Problem description> Whenever a line below mentions the word "first", that line should be copied.

[[ Entries supplied, beginning ]]

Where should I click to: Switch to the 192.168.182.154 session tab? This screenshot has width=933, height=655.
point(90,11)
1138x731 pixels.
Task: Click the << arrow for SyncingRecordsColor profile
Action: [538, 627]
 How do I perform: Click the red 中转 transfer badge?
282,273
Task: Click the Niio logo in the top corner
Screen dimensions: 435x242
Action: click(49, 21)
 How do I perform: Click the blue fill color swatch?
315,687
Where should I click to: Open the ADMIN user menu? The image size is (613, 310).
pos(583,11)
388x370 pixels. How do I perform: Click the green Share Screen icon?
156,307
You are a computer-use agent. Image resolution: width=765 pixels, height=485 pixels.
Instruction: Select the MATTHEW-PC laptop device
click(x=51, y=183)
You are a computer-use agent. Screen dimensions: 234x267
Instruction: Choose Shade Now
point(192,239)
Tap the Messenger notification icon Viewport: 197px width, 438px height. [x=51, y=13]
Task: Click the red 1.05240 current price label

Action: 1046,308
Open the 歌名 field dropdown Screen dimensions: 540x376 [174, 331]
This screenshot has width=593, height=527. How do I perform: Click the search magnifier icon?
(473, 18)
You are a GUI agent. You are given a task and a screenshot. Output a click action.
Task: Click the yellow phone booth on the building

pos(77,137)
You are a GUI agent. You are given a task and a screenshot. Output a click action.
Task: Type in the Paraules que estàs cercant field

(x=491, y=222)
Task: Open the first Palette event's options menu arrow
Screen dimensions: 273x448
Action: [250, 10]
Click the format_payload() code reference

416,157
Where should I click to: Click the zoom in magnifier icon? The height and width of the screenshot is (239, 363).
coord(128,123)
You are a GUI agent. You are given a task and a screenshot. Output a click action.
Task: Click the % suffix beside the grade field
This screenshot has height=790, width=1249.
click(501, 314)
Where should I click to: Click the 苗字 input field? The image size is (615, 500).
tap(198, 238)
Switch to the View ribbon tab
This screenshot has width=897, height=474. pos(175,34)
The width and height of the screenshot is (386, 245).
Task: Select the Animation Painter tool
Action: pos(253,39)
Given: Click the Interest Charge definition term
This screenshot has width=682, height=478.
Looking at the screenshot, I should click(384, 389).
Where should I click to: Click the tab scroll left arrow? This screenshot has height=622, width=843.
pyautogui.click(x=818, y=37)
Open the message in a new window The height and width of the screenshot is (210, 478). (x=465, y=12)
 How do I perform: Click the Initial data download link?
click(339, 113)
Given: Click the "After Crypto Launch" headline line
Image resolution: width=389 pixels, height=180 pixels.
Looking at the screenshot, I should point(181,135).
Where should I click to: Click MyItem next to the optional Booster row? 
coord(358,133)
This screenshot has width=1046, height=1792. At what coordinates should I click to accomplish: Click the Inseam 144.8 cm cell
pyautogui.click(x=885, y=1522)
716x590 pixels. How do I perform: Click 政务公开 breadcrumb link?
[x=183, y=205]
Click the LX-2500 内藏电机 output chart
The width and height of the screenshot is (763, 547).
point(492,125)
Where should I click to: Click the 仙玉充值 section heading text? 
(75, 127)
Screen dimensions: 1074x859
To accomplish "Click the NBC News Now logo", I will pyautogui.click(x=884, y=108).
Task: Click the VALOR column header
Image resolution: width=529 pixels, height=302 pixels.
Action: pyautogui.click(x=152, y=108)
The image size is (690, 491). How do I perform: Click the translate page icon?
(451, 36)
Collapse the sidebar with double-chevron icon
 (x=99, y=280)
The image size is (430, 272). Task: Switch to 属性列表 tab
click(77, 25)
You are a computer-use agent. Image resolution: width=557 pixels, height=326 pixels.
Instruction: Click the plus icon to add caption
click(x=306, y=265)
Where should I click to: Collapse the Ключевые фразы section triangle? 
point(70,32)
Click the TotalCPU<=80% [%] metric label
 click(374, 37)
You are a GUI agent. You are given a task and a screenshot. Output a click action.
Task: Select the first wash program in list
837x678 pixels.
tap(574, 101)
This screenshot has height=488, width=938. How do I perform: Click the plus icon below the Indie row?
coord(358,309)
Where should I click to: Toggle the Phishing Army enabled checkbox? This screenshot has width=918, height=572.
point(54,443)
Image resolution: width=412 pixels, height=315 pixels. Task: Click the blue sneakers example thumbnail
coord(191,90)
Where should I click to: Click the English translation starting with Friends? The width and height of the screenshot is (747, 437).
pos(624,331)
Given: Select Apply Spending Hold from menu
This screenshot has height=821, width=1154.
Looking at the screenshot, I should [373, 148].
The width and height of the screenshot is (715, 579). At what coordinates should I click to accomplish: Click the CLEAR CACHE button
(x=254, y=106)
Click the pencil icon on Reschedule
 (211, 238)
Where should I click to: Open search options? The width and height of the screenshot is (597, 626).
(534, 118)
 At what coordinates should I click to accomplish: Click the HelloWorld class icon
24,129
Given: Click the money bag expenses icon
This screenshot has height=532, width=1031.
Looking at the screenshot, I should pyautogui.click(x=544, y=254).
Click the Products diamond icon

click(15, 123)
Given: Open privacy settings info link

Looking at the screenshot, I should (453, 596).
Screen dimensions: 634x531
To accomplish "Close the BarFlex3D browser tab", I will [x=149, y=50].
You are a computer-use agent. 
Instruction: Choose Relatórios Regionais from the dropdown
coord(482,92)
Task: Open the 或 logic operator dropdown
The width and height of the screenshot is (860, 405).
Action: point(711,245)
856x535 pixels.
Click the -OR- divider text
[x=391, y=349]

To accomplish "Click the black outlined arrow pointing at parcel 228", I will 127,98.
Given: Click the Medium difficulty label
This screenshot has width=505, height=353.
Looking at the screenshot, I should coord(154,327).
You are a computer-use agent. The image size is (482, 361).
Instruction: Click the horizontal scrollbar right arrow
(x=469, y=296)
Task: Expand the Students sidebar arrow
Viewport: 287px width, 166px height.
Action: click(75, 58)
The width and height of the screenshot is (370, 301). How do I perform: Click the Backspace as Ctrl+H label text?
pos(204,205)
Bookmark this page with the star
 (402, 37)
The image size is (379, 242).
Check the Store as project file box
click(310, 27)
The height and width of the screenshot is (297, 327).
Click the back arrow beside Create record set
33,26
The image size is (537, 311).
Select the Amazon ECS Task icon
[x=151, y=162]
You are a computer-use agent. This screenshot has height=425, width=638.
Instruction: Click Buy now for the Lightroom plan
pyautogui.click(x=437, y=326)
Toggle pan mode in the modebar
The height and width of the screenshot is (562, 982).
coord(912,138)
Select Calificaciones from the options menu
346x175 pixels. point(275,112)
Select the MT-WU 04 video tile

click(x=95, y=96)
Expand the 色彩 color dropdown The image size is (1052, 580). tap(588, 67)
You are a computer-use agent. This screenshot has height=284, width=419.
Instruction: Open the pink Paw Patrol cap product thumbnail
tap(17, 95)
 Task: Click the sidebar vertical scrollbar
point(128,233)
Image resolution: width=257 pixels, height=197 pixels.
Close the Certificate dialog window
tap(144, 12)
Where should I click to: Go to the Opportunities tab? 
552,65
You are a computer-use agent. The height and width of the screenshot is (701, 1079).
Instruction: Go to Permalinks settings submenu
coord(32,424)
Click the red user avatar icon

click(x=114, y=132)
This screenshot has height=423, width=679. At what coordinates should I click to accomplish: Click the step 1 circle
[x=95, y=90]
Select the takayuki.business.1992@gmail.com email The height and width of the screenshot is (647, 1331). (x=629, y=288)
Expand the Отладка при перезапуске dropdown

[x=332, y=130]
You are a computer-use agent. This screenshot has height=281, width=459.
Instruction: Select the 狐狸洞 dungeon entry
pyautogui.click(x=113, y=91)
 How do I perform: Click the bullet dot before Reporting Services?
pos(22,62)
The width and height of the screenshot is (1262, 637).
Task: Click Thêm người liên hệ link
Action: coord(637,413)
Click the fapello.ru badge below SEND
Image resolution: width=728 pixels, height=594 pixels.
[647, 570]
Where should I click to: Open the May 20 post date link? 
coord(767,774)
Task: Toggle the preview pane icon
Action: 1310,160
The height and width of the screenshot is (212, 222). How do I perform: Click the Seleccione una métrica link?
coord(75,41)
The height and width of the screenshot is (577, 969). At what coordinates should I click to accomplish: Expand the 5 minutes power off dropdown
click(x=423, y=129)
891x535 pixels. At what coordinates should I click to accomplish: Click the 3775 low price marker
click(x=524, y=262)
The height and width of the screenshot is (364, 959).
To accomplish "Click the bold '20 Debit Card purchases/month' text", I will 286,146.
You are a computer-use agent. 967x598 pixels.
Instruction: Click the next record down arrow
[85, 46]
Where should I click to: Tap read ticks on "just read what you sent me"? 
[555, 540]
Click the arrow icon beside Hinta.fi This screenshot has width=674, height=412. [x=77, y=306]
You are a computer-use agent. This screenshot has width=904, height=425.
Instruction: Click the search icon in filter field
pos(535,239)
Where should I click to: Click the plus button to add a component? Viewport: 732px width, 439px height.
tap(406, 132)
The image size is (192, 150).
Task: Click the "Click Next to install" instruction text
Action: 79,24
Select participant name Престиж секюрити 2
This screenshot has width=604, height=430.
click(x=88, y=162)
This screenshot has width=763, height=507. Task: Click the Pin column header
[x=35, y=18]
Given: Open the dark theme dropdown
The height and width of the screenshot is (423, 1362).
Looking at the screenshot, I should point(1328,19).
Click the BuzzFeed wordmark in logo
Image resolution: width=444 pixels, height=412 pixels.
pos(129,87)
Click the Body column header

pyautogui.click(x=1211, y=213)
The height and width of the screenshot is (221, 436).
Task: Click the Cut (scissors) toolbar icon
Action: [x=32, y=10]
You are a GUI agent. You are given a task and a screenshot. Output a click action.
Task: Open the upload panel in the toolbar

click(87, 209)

[[ Entries supplied, end ]]

Expected answer>
Task: Open the first Palette event's options menu arrow
Task: Select the first wash program in list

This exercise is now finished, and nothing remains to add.